Beneficial Interest.......Again

Rosy Sullivan

As I sit at my desk writing this fortnight’s College Chronicle, I reflect on what has happened this week.  Apart from being very tired today after attending the Andre Rieu concert last night – I am inspired from the concert by Andre’s approach to life.  He firmly believes that music is food for the soul and if we fill our lives with good music, then there would be much less need for doctors and those associated medical professionals that work to make us better.

I also reflected on the “goodness” of so many people.  I am currently involved in the planning and execution of the Premier Auctioneers Competition which is being held at the end of next week (BTW check out the website at www.premierauctioneerscompetition.com.au ).  The people that I am working with, together with the sponsors and the key supporters would have to be some of the “best souls” that I have met in a long time.  According to Andre Rieu, they must have listened to a lot of music in their time.

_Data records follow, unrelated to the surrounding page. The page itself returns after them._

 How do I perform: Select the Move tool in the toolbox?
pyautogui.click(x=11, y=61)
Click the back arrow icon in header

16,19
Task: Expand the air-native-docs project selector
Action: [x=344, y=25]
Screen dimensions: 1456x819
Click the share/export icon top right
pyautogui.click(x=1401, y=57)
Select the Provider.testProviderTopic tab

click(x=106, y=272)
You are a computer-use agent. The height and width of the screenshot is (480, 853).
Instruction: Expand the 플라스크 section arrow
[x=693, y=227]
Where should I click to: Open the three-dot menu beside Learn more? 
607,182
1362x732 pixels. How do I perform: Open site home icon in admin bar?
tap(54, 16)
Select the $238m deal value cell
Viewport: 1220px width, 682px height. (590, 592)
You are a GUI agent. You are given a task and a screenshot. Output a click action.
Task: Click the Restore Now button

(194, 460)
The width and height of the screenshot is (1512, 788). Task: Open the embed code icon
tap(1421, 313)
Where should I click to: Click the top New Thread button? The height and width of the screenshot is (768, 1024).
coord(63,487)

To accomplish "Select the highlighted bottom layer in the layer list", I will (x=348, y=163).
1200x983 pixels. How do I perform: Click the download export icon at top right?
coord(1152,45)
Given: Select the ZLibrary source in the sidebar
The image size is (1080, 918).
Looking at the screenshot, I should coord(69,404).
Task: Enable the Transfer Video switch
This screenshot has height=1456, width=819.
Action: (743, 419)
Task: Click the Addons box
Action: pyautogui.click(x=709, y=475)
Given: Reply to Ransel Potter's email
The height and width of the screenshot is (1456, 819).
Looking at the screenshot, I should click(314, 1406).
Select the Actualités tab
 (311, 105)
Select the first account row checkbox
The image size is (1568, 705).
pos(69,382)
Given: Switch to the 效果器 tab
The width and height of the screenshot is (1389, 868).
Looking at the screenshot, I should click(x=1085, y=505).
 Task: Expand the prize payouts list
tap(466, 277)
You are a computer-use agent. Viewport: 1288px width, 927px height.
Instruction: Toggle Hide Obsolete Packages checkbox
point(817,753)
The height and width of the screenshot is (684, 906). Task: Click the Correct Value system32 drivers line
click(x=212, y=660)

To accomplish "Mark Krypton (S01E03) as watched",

Unfortunately, I have also heard a scenario this week of an agent who is concerned about the issue of gaining beneficial interest in a property.  He has lived and worked in the same rural area for most of his life and knows many of the local people.  One older gentleman of 79 years in this local community is currently organising the sale of his mother’s home (his family home).  His mother has just moved (reluctantly) into a nursing home at the ripe old age of 97.  The elderly gentleman, who is now responsible for his mother’s affairs, asked the agent in question, (someone he has known for a number of years) what the property is worth.  The agent said the property could bring about $220,000 to $240,000.  The vendor said that he wanted the agent to organise a quick sale of the property, and added to his instructions “unless of course you want to purchase the house, and in that case, you can have it for $160,000”.  Yes…..that is almost a 25% discount on the price the agent believes the property to be worth.  The agent made it very clear to the vendor that he did not want to purchase the property at such a reduced price, and that he could offer it to some of the neighbours who had already indicated that they would be interested in purchasing the property.  The vendor adamantly refused to sell the property to any of the neighbours at that reduced price and said if the neighbours were interested then they would need to pay at least $220,000.


The elderly gentleman is being very good natured and attempting to assist the young agent to get ahead in life.  All proceeds from the sale of the property are going to the son, whose intention it is to leave the money to charity.

Whilst the property is being made ready for market and the contract is being prepared, the elderly gentleman continues to contact the agent and ask him to purchase the property at the reduced price.

Now, we all know that according to the Property, Stock and Business Agents Act 2002, that the agent would need to formally identify himself as the interested party in purchasing the property, in writing to the vendor.  The vendor obviously will have no problem in approving the sale to the agent, as he is the one suggesting it.  So what is the problem I hear you all ask?

Perception of what the agent is doing is the problem.  Many of you have heard me say in CPD classes in particular, that “perception will kill you 10 times faster than reality ever will”.  The perception out in the community (remember it is a very small rural community) of the agent purchasing the property at such a reduced price, will be that the agent has acted improperly in some manner.  Whilst we know that he has done no such thing, the perception may well ruin the good reputation that he has spent years building.
At the end of the day, the property sold to a non-related buyer for $250,000. Well done to the agent!

In this scenario, both the elderly gentleman and the agent have good souls – the vendor wants to help a young person get ahead, and the agent does not want to be seen to be taking advantage of the situation.   

If you want more information on beneficial interest, refer back to our College Chronicle of 6th September 2013, which you can find on our website.

Legal issues surrounding beneficial interest aside, there is obviously a lot of music in this little rural community.